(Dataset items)
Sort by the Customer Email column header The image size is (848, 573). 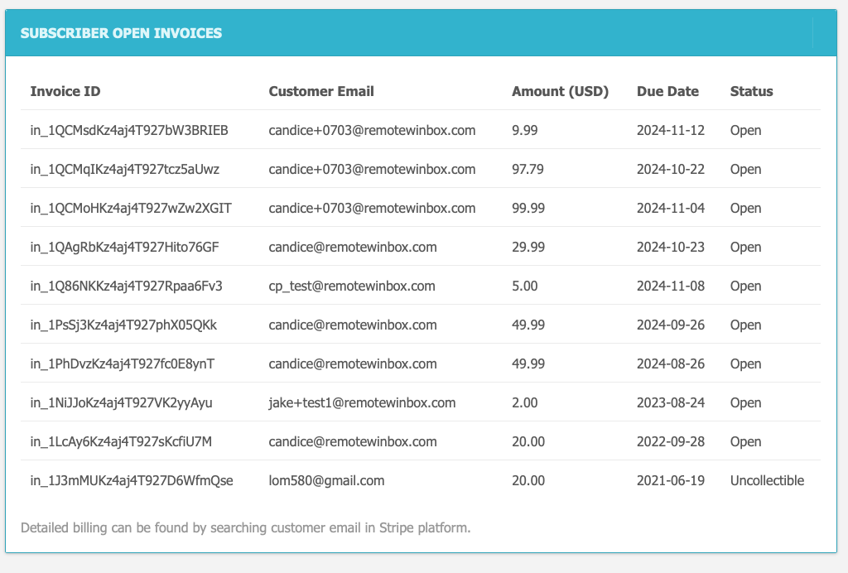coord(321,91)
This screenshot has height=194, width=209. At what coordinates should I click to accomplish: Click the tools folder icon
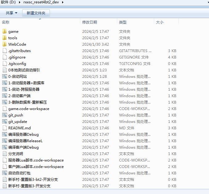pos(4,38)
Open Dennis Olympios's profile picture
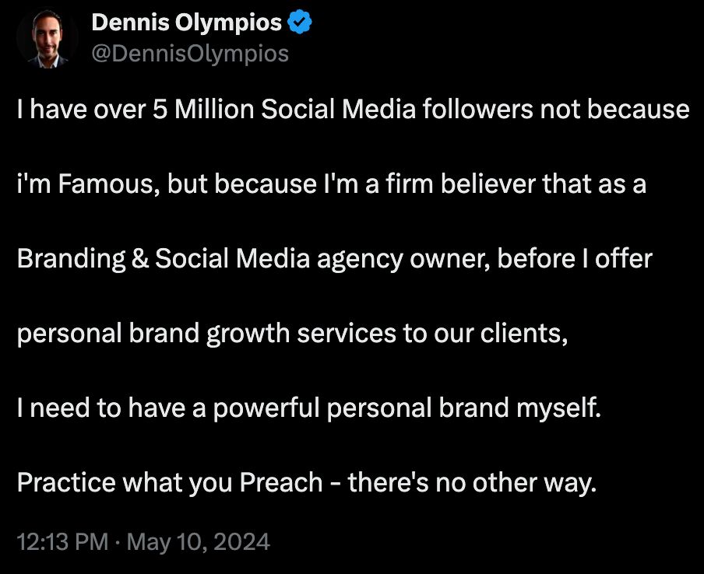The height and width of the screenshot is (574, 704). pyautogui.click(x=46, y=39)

**How to complete this task**
Set out, exactly as given, the line that contains "This screenshot has" along with each line after it through the end of the records above; omit the pictures.

**Task result**
This screenshot has height=194, width=209. At what coordinates should I click to accomplish: Click the tools folder icon
pos(4,38)
Open Dennis Olympios's profile picture
The height and width of the screenshot is (574, 704). pyautogui.click(x=46, y=39)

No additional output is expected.